Наверное, около, десяти — три слова застучали у меня в голове. Спокойно! Даже если добавить четверть часа — я предпочитал иметь запас — оставалось полчаса до начала заседания и целый час до моего выступления, рассчитанного на двадцать минут (я не собирался вопреки существующим правилам растягивать его за выделенный мне лимит, когда все зевают и мечтают о кофе и сигаретах, и можно было бы сказать что-нибудь, поиздеваться, пройтись в чей-нибудь адрес, умножить исключающие друг друга примеры, взывающие к отмщению, а зал и так поддакнет, молча, ибо все мечтают только о кофе и писсуаре, и лежащих в нем намокших бычках, выкуренных каким-то другим счастливцем курильщиком). К этому следует добавить так называемую «академическую четверть часа», ничего не начнется до одиннадцати, не поэтому ли начало объявлено на без пятнадцати одиннадцать, чтобы потом демонстративно начать с пресловутой пунктуальностью? По-хорошему, я мог бы еще вернуться в гостиницу и принять душ — я чувствовал, что начинаю противно потеть, а дезодорант — смешиваться с одеколоном, к сожалению, другой марки, а если прибавить ходу (и я ощущал это все острее), то не хватит обоих вместе.
Я мог бы взять такси, попросить его подождать у гостиницы, а потом подъехать к Факультету с парадного входа, а не как я планировал с заднего, со стороны откоса. Я поогляделся по сторонам, ни намека на реальный транспорт. Автомашины стояли припаркованные в 3/4 на тротуаре, некоторые очень давно, о чем свидетельствовал слой пыли и экскрементов, значительно превышающий толщину кузовной жести. (Голуби постарались, значит, и сюда они добрались!) Некоторые стояли под чехлами, так что не узнаешь ни года выпуска, ни марки, разве что по колесам, если видны и с фирменным колпаком, хоть может случиться и такое, что и колпак будет неродной, ложный, специально поставленный для отвода глаз.
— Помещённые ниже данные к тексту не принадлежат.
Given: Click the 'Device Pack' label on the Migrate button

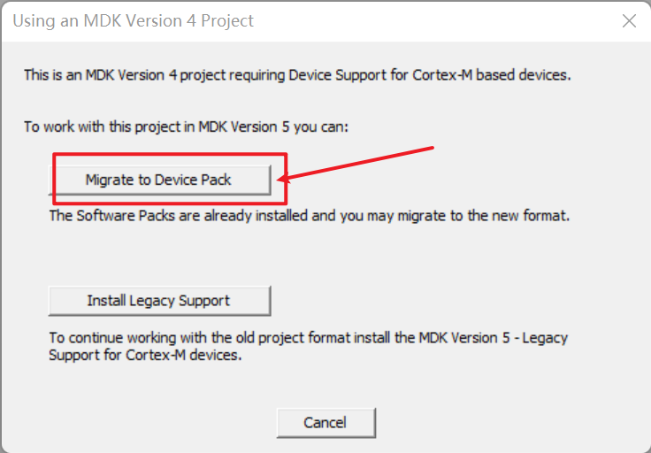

Сейчас я шел быстрым ровным шагом, будучи уверен, что вот-вот окажусь в парке, еще одну, самое большее две улицы пересечь. В городе, разделенном на кварталы с правильными углами, невозможно потеряться, даже если нет пронумерованных улиц и проспектов, создающих с ними алгоритм, а табличка с названием, которое я уже долгое время высматривал, или такая, что ее вообще нельзя прочесть — потому что краска слезла и на имя патрона улицы указывает только окончание родительного падежа, не исключено, что ошибочное, оказывающееся после детального анализа суффиксом — или вообще нет таблички и угол дома отмечен двумя продолговатыми заплатками, — чуть более темные следы, оставшиеся на месте снятых синих металлических табличек на серой отслаивающейся штукатурке, поджидают друг друга из-за угла с обеих его сторон на одинаковой высоте и охраняют свои владения, как сфинксы. Названия не столь важны, имена собственные, непереводимые и с трудом поддающиеся изменению по падежам — в просвете улицы я уже видел безлистные кроны, расходящиеся во всех направлениях, как на рисунке в блокноте, лежащем у телефона. В соответствии с планом я приближался к парку.